“不用打了,我和佳圻说了…我会送你回去。”
沈子言款款走向凌浅然,指节带过衣角,动作稍显迟缓,将外套脱下后,顺势搭在了凌浅然的肩膀。
随后恣意的捋了捋衣袖,深白色的衬衣将他的身形勾勒的十分完美,却也略显单薄。
沈子言一向如此独断专横,却也体贴入微,凌浅然抬手扯了扯肩膀上的外套,衣服上依然带着那抹熟悉的味道,嘴角不易察觉的微微上扬。

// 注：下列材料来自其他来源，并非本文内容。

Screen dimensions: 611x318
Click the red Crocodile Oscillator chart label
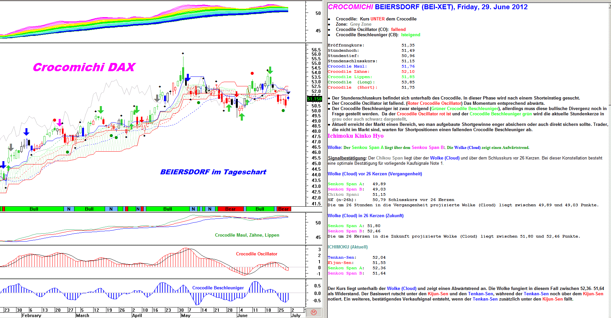256,254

上车后,两人便未再接话,司机一路都开的很稳,凌浅然轻轻扭头,视线从窗外挪开后,便凝在了对面的沈子言身上。
只见他双手还胸,姿势未动过半分,眼睫紧闭,眉梢微微隆起,身后咖啡色的皮质沙发靠垫,将他的脸色衬的格外灰败。
直到保姆车再次转弯时,他才十分难受的抿了抿嘴唇,随后偏头咳了咳,睁开眼帘时,便对上了凌浅然直视的目光,大概是怕她担心,轻声安慰:“坐惯了自己的车,其他车子有些晕车。”
此刻被发现暗暗偷看的凌浅然,脸上微微染上一抹红晕,尴尬的阖了阖眼睫,挪开了视线。
凌浅然垂头,拧了拧裙摆,稍稍鄙夷着眼前这个男人,什么时候起竟成了病秧子。
殊不知那场意外,不仅夺走了她父亲的性命,也给沈子言带来了后遗症。
由于陌生车辆禁止进入住宅区,所以司机只能将保姆车停在了保安室门口,凌浅然家离保安室不远,但这个时间点,总有些让人不放心,沈子言便悄悄跟在了她的身后,送她回去。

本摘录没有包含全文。